Ian Sales is a British science fiction writer, editor and founder of the SF Mistressworks website. Although born in the UK, he grew up in the Middle-East, in Qatar, Oman, Dubai and Abu Dhabi.

==Biography==
In the 1990s he was joint editor of The Lyre science-fiction magazine, which published work by authors such as Eric Brown, Stephen Baxter, Gwyneth Jones and Peter F Hamilton.

In 2012, he edited the anthology Rocket Science for Mutation Press. One of the non-fiction articles in the anthology, 'The Complexity of the Humble Spacesuit' by Karen Burnham was nominated for the BSFA Award in the non-fiction category.

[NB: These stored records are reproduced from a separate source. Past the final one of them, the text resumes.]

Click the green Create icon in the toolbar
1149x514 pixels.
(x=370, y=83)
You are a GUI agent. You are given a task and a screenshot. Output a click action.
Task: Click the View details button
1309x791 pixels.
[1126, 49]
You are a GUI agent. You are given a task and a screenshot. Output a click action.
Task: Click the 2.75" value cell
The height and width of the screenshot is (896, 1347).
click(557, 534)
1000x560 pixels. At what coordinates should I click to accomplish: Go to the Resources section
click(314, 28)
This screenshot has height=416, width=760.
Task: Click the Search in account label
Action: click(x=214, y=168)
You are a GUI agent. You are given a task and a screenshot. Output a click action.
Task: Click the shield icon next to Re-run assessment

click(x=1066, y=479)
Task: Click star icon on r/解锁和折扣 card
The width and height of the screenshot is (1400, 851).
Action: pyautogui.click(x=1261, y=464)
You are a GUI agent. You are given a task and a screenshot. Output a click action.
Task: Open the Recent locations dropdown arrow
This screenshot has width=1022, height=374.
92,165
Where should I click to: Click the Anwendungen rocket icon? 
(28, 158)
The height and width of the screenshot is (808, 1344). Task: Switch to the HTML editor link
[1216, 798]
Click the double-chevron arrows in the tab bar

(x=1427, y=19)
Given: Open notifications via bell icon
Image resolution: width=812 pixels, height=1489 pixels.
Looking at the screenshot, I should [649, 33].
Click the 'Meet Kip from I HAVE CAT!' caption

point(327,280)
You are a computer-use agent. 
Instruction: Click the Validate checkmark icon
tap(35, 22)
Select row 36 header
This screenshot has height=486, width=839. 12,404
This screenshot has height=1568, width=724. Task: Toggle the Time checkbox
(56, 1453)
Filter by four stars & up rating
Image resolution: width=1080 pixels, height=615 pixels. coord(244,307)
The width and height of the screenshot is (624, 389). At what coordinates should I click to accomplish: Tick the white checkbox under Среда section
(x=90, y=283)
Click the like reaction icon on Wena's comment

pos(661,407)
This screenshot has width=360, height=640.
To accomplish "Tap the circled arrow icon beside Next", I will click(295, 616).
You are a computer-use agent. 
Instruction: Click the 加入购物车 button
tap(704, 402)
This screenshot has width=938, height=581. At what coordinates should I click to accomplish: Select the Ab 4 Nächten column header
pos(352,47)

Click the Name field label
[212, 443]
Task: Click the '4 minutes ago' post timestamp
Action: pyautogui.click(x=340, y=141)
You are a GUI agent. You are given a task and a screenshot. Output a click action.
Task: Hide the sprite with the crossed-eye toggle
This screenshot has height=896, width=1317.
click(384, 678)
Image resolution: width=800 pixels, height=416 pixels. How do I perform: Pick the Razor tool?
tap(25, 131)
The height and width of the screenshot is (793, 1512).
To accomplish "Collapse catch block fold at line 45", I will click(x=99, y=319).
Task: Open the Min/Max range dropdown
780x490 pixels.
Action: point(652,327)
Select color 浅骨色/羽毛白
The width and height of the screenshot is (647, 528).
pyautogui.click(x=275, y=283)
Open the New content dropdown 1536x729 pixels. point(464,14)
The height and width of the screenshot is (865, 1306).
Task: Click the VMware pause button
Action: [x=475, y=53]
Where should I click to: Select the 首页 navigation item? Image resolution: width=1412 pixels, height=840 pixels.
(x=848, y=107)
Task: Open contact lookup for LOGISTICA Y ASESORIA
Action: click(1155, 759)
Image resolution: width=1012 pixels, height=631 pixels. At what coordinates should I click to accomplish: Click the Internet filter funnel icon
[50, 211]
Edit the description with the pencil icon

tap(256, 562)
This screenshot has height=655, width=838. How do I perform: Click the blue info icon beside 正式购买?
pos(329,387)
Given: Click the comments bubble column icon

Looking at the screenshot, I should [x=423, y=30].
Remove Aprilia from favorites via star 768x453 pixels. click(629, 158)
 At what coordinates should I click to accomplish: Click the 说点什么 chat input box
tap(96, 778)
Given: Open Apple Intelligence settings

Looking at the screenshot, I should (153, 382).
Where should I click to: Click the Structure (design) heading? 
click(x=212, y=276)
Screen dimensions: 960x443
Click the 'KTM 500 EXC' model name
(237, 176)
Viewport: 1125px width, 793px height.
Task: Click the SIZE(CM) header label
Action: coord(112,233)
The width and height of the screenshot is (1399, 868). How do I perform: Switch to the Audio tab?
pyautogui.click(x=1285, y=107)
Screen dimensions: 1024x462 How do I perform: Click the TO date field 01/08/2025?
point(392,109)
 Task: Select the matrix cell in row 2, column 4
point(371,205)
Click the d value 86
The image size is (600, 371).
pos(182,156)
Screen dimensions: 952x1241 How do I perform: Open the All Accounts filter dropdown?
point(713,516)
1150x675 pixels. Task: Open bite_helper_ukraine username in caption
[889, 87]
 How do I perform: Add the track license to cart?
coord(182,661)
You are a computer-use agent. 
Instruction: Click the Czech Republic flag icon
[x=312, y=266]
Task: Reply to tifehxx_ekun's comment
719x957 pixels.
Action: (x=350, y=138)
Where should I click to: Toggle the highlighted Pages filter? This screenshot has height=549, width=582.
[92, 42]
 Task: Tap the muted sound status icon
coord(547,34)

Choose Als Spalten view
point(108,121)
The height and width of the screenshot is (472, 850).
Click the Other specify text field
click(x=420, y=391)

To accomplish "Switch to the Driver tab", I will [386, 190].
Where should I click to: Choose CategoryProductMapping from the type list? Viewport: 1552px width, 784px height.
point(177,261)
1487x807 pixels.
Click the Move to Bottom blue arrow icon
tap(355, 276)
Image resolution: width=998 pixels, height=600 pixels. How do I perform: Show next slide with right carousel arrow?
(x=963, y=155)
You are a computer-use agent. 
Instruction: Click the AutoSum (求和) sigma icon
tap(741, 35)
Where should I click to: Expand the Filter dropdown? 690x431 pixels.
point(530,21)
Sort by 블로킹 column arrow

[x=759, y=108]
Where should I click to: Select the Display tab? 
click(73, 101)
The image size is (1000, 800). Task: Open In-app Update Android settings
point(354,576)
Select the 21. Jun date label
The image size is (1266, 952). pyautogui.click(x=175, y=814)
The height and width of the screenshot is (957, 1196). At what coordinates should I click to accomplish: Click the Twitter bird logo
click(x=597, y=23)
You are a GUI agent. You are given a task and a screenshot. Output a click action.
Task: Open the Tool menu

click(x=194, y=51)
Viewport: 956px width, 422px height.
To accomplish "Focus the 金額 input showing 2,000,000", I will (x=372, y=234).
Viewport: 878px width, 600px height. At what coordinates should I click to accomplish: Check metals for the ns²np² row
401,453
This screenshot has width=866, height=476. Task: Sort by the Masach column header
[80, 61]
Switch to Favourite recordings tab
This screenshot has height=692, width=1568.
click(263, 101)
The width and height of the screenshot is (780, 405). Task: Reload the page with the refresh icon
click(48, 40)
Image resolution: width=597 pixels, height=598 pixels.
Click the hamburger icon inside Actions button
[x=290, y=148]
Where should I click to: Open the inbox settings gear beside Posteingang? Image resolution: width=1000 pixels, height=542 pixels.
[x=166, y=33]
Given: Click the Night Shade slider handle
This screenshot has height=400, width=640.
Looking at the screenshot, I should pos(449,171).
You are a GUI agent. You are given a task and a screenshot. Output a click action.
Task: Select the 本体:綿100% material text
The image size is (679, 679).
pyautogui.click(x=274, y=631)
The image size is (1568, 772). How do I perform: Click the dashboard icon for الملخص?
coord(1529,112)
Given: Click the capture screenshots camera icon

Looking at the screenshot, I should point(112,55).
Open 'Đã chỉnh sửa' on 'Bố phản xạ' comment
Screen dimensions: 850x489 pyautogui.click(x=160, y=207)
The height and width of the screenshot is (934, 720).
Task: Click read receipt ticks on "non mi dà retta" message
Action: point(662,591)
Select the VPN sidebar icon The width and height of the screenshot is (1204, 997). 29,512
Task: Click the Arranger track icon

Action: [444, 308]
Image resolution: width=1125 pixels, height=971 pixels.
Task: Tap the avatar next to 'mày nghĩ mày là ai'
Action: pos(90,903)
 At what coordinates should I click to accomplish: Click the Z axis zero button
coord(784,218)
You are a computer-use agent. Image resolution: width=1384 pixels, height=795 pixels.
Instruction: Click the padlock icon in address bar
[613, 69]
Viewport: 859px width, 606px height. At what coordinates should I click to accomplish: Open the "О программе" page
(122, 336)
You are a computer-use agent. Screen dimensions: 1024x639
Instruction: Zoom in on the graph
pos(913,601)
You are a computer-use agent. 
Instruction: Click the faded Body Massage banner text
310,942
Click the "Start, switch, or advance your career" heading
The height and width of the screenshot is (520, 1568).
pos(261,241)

His self-published novella Adrift on the Sea of Rains, the first book of the Apollo Quartet, was described by the Guardian national newspaper as "one of the most outstanding self-published books of the year". It won the 2012 BSFA Award in the short fiction category, and was a finalist for the 2012 Sidewise Award for Alternate History Best Short-Form. The second book of the quartet, The Eye With Which The Universe Beholds Itself, was published in early 2013, and the third book, Then Will The Great Ocean Wash Deep Above, in late 2013. The final book of the quartet, a novel titled All That Outer Space Allows, was published in April 2015, and was selected for the James Tiptree, Jr Award honor list in April 2016. Also published in April 2015 was the first book of a space opera trilogy, A Prospect of War. It was followed by A Conflict of Orders in October 2015, and A Want of Reason is due in 2016.

== Bibliography ==
- Rocket Science. Glasgow: Mutation Press, 2012. ISBN 978-1-907553-03-5
- Aphrodite Terra: Stories About Venus, Sheffield: Whippleshield Books, 2015. ISBN 978-0-9931417-5-1
- Dreams of the Space Age, Sheffield: Whippleshield Books, 2015. ISBN 978-0-9931417-7-5
- Apollo Quartet
  - Adrift on the Sea of Rains. Sheffield: Whippleshield Books, 2012. ISBN 978-0-9571883-0-3
  - The Eye With Which The Universe Beholds Itself. Sheffield: Whippleshield Books, 2013. ISBN 978-0-9571883-3-4
  - Then Will The Great Ocean Wash Deep Above. Sheffield: Whippleshield Books, 2013. ISBN 978-0-9571883-7-2
  - All That Outer Space Allows. Sheffield: Whippleshield Books, 2015. ISBN 978-0-9931417-3-7
- An Age of Discord
  - A Prospect of War. North Blyth: Tickety Boo Press, 2015. ISBN 978-0-9929077-9-2
  - A Conflict of Orders. North Blyth: Tickety Boo Press, 2015.